March 5, 2020
Recently, the Federal Reserve System (the Fed) announced an emergency rate cut in response to the coronavirus, COVID-19. This comes after three rate cuts throughout 2019. Why is this important to you? Because the Fed is the central banking system of the United States of America and the decisions made by the Fed influence everything from inflation to interest rates, which sets the tone of our economic environment. Every change the Fed declares affects the interest rates you encounter every day, such as credit card rates, loan rates and even savings rates. Even rates that aren’t directly set by the Fed are impacted by these changes. Increasing rates means the Fed thinks the economy is doing well and will handle higher borrowing costs. Decreasing the rates is meant to encourage people to borrow money, spend and invest their money; in turn boosting the economy. Here’s what lowering the federal funds rate can mean for you:- If you are shopping for a home right now, this is encouraging news for you.
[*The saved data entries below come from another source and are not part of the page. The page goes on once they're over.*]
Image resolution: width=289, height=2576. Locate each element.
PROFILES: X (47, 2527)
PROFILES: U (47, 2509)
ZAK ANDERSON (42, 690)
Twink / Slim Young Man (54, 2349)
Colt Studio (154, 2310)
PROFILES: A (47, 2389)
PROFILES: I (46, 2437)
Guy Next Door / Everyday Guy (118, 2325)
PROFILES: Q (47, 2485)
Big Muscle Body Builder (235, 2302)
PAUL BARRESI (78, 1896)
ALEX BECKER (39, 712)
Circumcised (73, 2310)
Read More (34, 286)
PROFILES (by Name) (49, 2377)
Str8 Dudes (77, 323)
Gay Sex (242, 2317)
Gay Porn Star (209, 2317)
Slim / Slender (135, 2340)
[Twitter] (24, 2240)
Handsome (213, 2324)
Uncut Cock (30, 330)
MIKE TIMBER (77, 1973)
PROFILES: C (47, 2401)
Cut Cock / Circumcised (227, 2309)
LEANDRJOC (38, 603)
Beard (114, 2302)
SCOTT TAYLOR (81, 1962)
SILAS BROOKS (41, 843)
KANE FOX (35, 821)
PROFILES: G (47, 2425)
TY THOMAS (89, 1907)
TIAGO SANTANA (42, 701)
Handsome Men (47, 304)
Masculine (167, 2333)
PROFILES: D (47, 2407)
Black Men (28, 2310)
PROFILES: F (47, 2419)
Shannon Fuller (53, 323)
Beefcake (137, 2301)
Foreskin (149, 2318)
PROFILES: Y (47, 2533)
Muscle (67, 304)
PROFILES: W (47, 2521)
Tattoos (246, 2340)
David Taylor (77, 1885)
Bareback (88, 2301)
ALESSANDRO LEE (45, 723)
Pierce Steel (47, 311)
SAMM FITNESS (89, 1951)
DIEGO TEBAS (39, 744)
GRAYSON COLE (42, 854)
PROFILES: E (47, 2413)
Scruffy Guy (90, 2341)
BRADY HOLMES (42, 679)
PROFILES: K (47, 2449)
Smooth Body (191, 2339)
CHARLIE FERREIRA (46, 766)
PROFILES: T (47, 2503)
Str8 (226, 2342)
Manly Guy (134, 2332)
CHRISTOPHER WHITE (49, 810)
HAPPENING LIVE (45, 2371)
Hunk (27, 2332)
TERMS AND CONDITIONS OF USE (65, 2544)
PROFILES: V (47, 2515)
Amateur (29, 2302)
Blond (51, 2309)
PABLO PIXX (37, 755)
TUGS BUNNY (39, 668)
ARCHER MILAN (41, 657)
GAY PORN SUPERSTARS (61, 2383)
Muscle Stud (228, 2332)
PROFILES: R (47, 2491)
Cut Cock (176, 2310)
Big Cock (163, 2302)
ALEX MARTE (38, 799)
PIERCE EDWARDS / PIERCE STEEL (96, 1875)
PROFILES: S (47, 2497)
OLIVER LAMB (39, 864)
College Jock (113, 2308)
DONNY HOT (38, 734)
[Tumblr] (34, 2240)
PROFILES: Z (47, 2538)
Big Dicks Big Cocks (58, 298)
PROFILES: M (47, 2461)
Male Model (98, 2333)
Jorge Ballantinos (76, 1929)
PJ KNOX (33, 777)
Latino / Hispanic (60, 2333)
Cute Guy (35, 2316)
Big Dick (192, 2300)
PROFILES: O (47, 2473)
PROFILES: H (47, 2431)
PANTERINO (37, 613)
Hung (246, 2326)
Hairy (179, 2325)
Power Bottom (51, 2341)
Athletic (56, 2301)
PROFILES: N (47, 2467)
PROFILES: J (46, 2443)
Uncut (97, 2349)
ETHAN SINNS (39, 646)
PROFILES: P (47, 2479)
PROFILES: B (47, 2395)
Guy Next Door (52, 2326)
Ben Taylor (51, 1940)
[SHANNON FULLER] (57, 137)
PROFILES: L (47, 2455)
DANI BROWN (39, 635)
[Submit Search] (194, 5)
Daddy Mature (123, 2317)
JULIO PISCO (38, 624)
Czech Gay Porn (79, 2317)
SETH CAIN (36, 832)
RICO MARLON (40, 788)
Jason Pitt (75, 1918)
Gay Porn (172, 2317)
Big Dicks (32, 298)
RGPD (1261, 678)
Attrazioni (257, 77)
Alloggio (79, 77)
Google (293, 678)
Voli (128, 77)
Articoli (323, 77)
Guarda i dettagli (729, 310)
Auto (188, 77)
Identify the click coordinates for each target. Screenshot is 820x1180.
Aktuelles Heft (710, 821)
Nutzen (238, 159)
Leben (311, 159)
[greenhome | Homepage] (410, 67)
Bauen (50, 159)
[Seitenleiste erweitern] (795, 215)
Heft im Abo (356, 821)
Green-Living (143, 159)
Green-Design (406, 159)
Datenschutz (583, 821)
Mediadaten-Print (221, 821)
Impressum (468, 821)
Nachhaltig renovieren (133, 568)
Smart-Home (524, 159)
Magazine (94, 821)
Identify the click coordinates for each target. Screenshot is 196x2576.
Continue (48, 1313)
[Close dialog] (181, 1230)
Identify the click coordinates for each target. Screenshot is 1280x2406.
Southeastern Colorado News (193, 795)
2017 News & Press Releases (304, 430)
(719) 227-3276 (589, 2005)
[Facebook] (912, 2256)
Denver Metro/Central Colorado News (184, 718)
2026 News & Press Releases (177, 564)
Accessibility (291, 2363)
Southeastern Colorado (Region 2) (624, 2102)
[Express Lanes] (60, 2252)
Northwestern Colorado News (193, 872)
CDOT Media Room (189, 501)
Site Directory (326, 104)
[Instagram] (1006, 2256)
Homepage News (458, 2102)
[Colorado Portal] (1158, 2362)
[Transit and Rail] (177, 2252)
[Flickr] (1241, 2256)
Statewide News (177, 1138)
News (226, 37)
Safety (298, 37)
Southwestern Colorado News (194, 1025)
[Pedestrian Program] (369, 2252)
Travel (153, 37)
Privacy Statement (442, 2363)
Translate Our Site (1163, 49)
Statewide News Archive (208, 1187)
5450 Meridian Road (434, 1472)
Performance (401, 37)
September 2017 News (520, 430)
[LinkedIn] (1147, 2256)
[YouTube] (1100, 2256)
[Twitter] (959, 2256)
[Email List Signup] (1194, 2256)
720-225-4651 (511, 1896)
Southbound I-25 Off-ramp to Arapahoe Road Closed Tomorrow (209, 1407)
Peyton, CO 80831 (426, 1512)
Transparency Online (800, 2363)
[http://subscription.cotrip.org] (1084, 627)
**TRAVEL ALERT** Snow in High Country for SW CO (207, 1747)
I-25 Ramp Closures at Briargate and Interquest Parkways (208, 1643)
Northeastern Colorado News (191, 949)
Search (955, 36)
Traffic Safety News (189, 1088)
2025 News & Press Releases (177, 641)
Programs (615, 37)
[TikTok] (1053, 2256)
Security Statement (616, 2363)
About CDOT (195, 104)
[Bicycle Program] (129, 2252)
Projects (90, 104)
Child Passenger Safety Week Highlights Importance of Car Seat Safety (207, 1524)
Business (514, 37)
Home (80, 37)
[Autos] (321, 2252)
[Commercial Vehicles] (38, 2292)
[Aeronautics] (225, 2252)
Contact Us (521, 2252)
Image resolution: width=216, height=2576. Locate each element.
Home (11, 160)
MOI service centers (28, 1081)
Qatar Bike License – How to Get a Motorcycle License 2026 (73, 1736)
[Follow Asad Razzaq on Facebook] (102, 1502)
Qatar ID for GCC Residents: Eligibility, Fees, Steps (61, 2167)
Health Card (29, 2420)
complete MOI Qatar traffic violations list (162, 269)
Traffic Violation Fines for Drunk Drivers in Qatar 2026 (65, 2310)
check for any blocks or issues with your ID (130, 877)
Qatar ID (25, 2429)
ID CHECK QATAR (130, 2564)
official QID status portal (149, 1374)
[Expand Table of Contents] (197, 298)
The Fed rate isn’t directly tied to mortgage rates, but it does tend to influence them. Therefore, it’s a great time to purchase or refinance with a low rate and save money on the interest payments.
- If you are a saver, the low interest rates aren’t great for you. Fear not, continuing to save is always great for your financial future.
- If you have debt with a variable rate, such as a credit card, this is good news. Typically credit card rates are extremely high and a decrease in the rate can help you pay down your debt faster. Of course, this only applies if your card is a variable rate card.